= What to work on =
The expected answer is the complete listing, reproduced character for character.

= Dataset extract =

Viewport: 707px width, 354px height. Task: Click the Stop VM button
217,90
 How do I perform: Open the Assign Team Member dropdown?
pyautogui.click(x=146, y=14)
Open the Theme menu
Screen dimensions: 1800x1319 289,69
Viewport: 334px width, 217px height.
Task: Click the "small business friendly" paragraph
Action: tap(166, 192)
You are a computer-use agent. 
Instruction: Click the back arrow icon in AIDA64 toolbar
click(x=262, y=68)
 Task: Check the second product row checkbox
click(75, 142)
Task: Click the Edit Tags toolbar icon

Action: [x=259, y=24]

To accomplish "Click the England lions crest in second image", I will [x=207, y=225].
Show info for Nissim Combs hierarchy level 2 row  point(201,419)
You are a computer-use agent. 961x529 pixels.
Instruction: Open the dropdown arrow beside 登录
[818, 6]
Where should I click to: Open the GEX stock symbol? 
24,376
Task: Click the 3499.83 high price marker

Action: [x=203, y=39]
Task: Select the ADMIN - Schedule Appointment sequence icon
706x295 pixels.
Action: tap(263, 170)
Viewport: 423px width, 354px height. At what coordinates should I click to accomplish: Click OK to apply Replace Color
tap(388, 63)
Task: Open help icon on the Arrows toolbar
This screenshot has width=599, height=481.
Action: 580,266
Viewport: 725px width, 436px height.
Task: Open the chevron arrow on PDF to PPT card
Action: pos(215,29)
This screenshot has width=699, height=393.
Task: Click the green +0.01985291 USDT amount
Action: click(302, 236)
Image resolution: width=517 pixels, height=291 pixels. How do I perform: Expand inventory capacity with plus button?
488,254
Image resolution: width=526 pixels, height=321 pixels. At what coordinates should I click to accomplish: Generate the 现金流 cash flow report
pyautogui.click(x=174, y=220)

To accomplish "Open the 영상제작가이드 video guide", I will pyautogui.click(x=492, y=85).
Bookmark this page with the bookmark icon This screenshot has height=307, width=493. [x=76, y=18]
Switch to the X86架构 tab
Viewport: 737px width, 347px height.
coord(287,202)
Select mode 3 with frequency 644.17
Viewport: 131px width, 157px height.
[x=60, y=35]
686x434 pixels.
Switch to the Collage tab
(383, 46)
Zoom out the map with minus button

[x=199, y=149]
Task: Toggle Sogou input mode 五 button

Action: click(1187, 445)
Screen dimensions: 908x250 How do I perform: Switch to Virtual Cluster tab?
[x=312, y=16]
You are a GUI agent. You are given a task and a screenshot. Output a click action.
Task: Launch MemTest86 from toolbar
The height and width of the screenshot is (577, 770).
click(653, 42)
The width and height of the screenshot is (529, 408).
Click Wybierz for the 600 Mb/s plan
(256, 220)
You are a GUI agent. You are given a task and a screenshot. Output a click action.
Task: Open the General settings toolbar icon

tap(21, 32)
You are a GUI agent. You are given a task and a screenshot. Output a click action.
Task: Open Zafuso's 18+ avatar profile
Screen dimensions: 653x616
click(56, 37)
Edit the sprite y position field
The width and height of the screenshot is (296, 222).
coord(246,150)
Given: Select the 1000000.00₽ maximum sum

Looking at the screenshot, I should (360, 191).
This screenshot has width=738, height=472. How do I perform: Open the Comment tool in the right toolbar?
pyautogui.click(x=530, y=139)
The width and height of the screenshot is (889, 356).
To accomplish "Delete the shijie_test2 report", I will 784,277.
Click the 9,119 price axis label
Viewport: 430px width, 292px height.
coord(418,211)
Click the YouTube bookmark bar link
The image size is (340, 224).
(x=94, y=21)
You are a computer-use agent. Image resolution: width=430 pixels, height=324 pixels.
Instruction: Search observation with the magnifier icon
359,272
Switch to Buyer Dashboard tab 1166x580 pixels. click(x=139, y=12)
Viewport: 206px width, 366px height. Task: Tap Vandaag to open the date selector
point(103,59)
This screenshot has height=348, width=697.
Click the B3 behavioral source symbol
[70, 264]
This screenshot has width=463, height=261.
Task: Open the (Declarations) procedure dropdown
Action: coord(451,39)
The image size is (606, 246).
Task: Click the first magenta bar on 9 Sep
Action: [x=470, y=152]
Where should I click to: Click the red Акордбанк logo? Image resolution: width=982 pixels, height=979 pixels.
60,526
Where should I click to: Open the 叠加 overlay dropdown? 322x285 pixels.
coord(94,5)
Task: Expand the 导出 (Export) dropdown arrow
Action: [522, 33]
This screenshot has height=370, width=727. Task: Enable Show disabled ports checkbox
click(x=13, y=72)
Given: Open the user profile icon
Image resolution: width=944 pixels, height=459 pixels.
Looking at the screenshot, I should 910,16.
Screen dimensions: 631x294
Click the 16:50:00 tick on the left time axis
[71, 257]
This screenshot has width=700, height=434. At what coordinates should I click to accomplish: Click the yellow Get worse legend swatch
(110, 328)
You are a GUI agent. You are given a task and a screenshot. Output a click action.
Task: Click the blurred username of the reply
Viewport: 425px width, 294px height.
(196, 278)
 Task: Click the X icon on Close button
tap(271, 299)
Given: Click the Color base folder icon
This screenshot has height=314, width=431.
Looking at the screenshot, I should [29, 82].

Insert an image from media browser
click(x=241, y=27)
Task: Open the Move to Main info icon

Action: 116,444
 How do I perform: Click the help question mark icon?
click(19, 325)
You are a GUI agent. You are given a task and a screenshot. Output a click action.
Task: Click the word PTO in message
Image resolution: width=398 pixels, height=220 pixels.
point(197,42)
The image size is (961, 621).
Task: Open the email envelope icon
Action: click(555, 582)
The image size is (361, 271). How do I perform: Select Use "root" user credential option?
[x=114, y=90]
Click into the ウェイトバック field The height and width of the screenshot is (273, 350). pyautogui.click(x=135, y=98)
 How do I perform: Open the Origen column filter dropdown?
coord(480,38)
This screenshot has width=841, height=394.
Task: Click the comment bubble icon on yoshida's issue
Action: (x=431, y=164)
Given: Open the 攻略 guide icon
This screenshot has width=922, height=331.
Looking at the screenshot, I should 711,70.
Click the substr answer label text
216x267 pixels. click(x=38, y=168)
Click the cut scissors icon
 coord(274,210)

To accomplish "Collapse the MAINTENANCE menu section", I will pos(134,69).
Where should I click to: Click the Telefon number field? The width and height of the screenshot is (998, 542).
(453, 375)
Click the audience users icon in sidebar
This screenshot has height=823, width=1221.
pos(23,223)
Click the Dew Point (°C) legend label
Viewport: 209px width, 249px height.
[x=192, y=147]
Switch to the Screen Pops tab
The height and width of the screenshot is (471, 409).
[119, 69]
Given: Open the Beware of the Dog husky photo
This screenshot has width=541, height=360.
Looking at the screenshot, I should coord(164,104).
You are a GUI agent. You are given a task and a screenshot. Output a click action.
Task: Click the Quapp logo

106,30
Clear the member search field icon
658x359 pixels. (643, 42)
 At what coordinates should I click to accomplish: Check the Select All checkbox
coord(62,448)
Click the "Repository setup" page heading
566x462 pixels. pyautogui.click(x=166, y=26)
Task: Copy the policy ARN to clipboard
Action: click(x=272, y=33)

= Task output =
Viewport: 707px width, 354px height. Task: Click the Stop VM button
217,90
 How do I perform: Open the Assign Team Member dropdown?
pyautogui.click(x=146, y=14)
Open the Theme menu
Screen dimensions: 1800x1319 289,69
Viewport: 334px width, 217px height.
Task: Click the "small business friendly" paragraph
Action: tap(166, 192)
You are a computer-use agent. 
Instruction: Click the back arrow icon in AIDA64 toolbar
click(x=262, y=68)
 Task: Check the second product row checkbox
click(75, 142)
Task: Click the Edit Tags toolbar icon

Action: [x=259, y=24]

To accomplish "Click the England lions crest in second image", I will [x=207, y=225].
Show info for Nissim Combs hierarchy level 2 row  point(201,419)
You are a computer-use agent. 961x529 pixels.
Instruction: Open the dropdown arrow beside 登录
[818, 6]
Where should I click to: Open the GEX stock symbol? 
24,376
Task: Click the 3499.83 high price marker

Action: [x=203, y=39]
Task: Select the ADMIN - Schedule Appointment sequence icon
706x295 pixels.
Action: tap(263, 170)
Viewport: 423px width, 354px height. At what coordinates should I click to accomplish: Click OK to apply Replace Color
tap(388, 63)
Task: Open help icon on the Arrows toolbar
This screenshot has width=599, height=481.
Action: 580,266
Viewport: 725px width, 436px height.
Task: Open the chevron arrow on PDF to PPT card
Action: pos(215,29)
This screenshot has width=699, height=393.
Task: Click the green +0.01985291 USDT amount
Action: click(302, 236)
Image resolution: width=517 pixels, height=291 pixels. How do I perform: Expand inventory capacity with plus button?
488,254
Image resolution: width=526 pixels, height=321 pixels. At what coordinates should I click to accomplish: Generate the 现金流 cash flow report
pyautogui.click(x=174, y=220)

To accomplish "Open the 영상제작가이드 video guide", I will pyautogui.click(x=492, y=85).
Bookmark this page with the bookmark icon This screenshot has height=307, width=493. [x=76, y=18]
Switch to the X86架构 tab
Viewport: 737px width, 347px height.
coord(287,202)
Select mode 3 with frequency 644.17
Viewport: 131px width, 157px height.
[x=60, y=35]
686x434 pixels.
Switch to the Collage tab
(383, 46)
Zoom out the map with minus button

[x=199, y=149]
Task: Toggle Sogou input mode 五 button

Action: click(1187, 445)
Screen dimensions: 908x250 How do I perform: Switch to Virtual Cluster tab?
[x=312, y=16]
You are a GUI agent. You are given a task and a screenshot. Output a click action.
Task: Launch MemTest86 from toolbar
The height and width of the screenshot is (577, 770).
click(653, 42)
The width and height of the screenshot is (529, 408).
Click Wybierz for the 600 Mb/s plan
(256, 220)
You are a GUI agent. You are given a task and a screenshot. Output a click action.
Task: Open the General settings toolbar icon

tap(21, 32)
You are a GUI agent. You are given a task and a screenshot. Output a click action.
Task: Open Zafuso's 18+ avatar profile
Screen dimensions: 653x616
click(56, 37)
Edit the sprite y position field
The width and height of the screenshot is (296, 222).
coord(246,150)
Given: Select the 1000000.00₽ maximum sum

Looking at the screenshot, I should (360, 191).
This screenshot has width=738, height=472. How do I perform: Open the Comment tool in the right toolbar?
pyautogui.click(x=530, y=139)
The width and height of the screenshot is (889, 356).
To accomplish "Delete the shijie_test2 report", I will 784,277.
Click the 9,119 price axis label
Viewport: 430px width, 292px height.
coord(418,211)
Click the YouTube bookmark bar link
The image size is (340, 224).
(x=94, y=21)
You are a computer-use agent. Image resolution: width=430 pixels, height=324 pixels.
Instruction: Search observation with the magnifier icon
359,272
Switch to Buyer Dashboard tab 1166x580 pixels. click(x=139, y=12)
Viewport: 206px width, 366px height. Task: Tap Vandaag to open the date selector
point(103,59)
This screenshot has height=348, width=697.
Click the B3 behavioral source symbol
[70, 264]
This screenshot has width=463, height=261.
Task: Open the (Declarations) procedure dropdown
Action: coord(451,39)
The image size is (606, 246).
Task: Click the first magenta bar on 9 Sep
Action: [x=470, y=152]
Where should I click to: Click the red Акордбанк logo? Image resolution: width=982 pixels, height=979 pixels.
60,526
Where should I click to: Open the 叠加 overlay dropdown? 322x285 pixels.
coord(94,5)
Task: Expand the 导出 (Export) dropdown arrow
Action: [522, 33]
This screenshot has height=370, width=727. Task: Enable Show disabled ports checkbox
click(x=13, y=72)
Given: Open the user profile icon
Image resolution: width=944 pixels, height=459 pixels.
Looking at the screenshot, I should 910,16.
Screen dimensions: 631x294
Click the 16:50:00 tick on the left time axis
[71, 257]
This screenshot has width=700, height=434. At what coordinates should I click to accomplish: Click the yellow Get worse legend swatch
(110, 328)
You are a GUI agent. You are given a task and a screenshot. Output a click action.
Task: Click the blurred username of the reply
Viewport: 425px width, 294px height.
(196, 278)
 Task: Click the X icon on Close button
tap(271, 299)
Given: Click the Color base folder icon
This screenshot has height=314, width=431.
Looking at the screenshot, I should [29, 82].

Insert an image from media browser
click(x=241, y=27)
Task: Open the Move to Main info icon

Action: 116,444
 How do I perform: Click the help question mark icon?
click(19, 325)
You are a GUI agent. You are given a task and a screenshot. Output a click action.
Task: Click the word PTO in message
Image resolution: width=398 pixels, height=220 pixels.
point(197,42)
The image size is (961, 621).
Task: Open the email envelope icon
Action: click(555, 582)
The image size is (361, 271). How do I perform: Select Use "root" user credential option?
[x=114, y=90]
Click into the ウェイトバック field The height and width of the screenshot is (273, 350). pyautogui.click(x=135, y=98)
 How do I perform: Open the Origen column filter dropdown?
coord(480,38)
This screenshot has width=841, height=394.
Task: Click the comment bubble icon on yoshida's issue
Action: (x=431, y=164)
Given: Open the 攻略 guide icon
This screenshot has width=922, height=331.
Looking at the screenshot, I should 711,70.
Click the substr answer label text
216x267 pixels. click(x=38, y=168)
Click the cut scissors icon
 coord(274,210)

To accomplish "Collapse the MAINTENANCE menu section", I will pos(134,69).
Where should I click to: Click the Telefon number field? The width and height of the screenshot is (998, 542).
(453, 375)
Click the audience users icon in sidebar
This screenshot has height=823, width=1221.
pos(23,223)
Click the Dew Point (°C) legend label
Viewport: 209px width, 249px height.
[x=192, y=147]
Switch to the Screen Pops tab
The height and width of the screenshot is (471, 409).
[119, 69]
Given: Open the Beware of the Dog husky photo
This screenshot has width=541, height=360.
Looking at the screenshot, I should coord(164,104).
You are a GUI agent. You are given a task and a screenshot. Output a click action.
Task: Click the Quapp logo

106,30
Clear the member search field icon
658x359 pixels. (643, 42)
 At what coordinates should I click to accomplish: Check the Select All checkbox
coord(62,448)
Click the "Repository setup" page heading
566x462 pixels. pyautogui.click(x=166, y=26)
Task: Copy the policy ARN to clipboard
Action: click(x=272, y=33)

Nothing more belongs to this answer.